■ INPUT DATA:
## Start
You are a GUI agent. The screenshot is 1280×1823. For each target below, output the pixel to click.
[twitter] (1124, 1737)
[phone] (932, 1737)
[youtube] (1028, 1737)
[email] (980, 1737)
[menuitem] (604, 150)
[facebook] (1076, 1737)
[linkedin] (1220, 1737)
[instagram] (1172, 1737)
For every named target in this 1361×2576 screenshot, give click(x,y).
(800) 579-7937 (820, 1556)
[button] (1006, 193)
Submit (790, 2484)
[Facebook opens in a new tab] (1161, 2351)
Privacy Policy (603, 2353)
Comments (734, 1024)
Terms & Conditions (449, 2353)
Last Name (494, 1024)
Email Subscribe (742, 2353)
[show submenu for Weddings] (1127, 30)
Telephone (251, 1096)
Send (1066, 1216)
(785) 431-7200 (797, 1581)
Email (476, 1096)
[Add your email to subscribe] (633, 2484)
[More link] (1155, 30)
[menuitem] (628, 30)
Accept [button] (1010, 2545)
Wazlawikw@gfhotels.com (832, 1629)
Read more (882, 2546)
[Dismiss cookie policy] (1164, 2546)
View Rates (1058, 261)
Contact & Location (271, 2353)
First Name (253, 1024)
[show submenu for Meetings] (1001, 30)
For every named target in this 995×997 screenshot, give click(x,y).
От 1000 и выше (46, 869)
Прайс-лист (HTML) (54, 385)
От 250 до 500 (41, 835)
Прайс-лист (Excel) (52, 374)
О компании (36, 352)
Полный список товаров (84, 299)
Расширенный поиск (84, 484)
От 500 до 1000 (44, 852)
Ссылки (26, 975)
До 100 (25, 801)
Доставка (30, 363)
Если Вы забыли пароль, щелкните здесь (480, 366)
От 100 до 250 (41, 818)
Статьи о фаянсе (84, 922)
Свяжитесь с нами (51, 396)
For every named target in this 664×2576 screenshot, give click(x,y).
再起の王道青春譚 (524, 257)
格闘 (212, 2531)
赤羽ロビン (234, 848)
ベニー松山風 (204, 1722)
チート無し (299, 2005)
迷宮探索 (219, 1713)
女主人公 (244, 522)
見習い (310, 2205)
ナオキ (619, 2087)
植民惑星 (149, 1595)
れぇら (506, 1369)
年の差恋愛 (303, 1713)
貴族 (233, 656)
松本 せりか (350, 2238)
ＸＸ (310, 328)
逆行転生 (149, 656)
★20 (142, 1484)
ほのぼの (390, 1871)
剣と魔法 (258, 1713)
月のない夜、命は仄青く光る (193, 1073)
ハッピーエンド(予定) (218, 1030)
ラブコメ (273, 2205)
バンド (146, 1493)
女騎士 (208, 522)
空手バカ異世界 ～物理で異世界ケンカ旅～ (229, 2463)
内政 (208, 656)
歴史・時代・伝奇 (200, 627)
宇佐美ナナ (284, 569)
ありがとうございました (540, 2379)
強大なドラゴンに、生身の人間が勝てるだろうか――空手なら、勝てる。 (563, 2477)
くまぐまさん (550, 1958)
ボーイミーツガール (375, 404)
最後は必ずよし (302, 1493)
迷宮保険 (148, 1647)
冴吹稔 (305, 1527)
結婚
## End
■ EXERCISE PROMPT:
Copy out all of the lines above, character for character, with nothing changed or left out.

■ TASK RESPONSE:
You are a GUI agent. The screenshot is 1280×1823. For each target below, output the pixel to click.
[twitter] (1124, 1737)
[phone] (932, 1737)
[youtube] (1028, 1737)
[email] (980, 1737)
[menuitem] (604, 150)
[facebook] (1076, 1737)
[linkedin] (1220, 1737)
[instagram] (1172, 1737)
For every named target in this 1361×2576 screenshot, give click(x,y).
(800) 579-7937 (820, 1556)
[button] (1006, 193)
Submit (790, 2484)
[Facebook opens in a new tab] (1161, 2351)
Privacy Policy (603, 2353)
Comments (734, 1024)
Terms & Conditions (449, 2353)
Last Name (494, 1024)
Email Subscribe (742, 2353)
[show submenu for Weddings] (1127, 30)
Telephone (251, 1096)
Send (1066, 1216)
(785) 431-7200 (797, 1581)
Email (476, 1096)
[Add your email to subscribe] (633, 2484)
[More link] (1155, 30)
[menuitem] (628, 30)
Accept [button] (1010, 2545)
Wazlawikw@gfhotels.com (832, 1629)
Read more (882, 2546)
[Dismiss cookie policy] (1164, 2546)
View Rates (1058, 261)
Contact & Location (271, 2353)
First Name (253, 1024)
[show submenu for Meetings] (1001, 30)
For every named target in this 995×997 screenshot, give click(x,y).
От 1000 и выше (46, 869)
Прайс-лист (HTML) (54, 385)
От 250 до 500 (41, 835)
Прайс-лист (Excel) (52, 374)
О компании (36, 352)
Полный список товаров (84, 299)
Расширенный поиск (84, 484)
От 500 до 1000 (44, 852)
Ссылки (26, 975)
До 100 (25, 801)
Доставка (30, 363)
Если Вы забыли пароль, щелкните здесь (480, 366)
От 100 до 250 (41, 818)
Статьи о фаянсе (84, 922)
Свяжитесь с нами (51, 396)
For every named target in this 664×2576 screenshot, give click(x,y).
再起の王道青春譚 (524, 257)
格闘 (212, 2531)
赤羽ロビン (234, 848)
ベニー松山風 (204, 1722)
チート無し (299, 2005)
迷宮探索 (219, 1713)
女主人公 (244, 522)
見習い (310, 2205)
ナオキ (619, 2087)
植民惑星 (149, 1595)
れぇら (506, 1369)
年の差恋愛 (303, 1713)
貴族 (233, 656)
松本 せりか (350, 2238)
ＸＸ (310, 328)
逆行転生 (149, 656)
★20 (142, 1484)
ほのぼの (390, 1871)
剣と魔法 (258, 1713)
月のない夜、命は仄青く光る (193, 1073)
ハッピーエンド(予定) (218, 1030)
ラブコメ (273, 2205)
バンド (146, 1493)
女騎士 (208, 522)
空手バカ異世界 ～物理で異世界ケンカ旅～ (229, 2463)
内政 (208, 656)
歴史・時代・伝奇 (200, 627)
宇佐美ナナ (284, 569)
ありがとうございました (540, 2379)
強大なドラゴンに、生身の人間が勝てるだろうか――空手なら、勝てる。 (563, 2477)
くまぐまさん (550, 1958)
ボーイミーツガール (375, 404)
最後は必ずよし (302, 1493)
迷宮保険 (148, 1647)
冴吹稔 (305, 1527)
結婚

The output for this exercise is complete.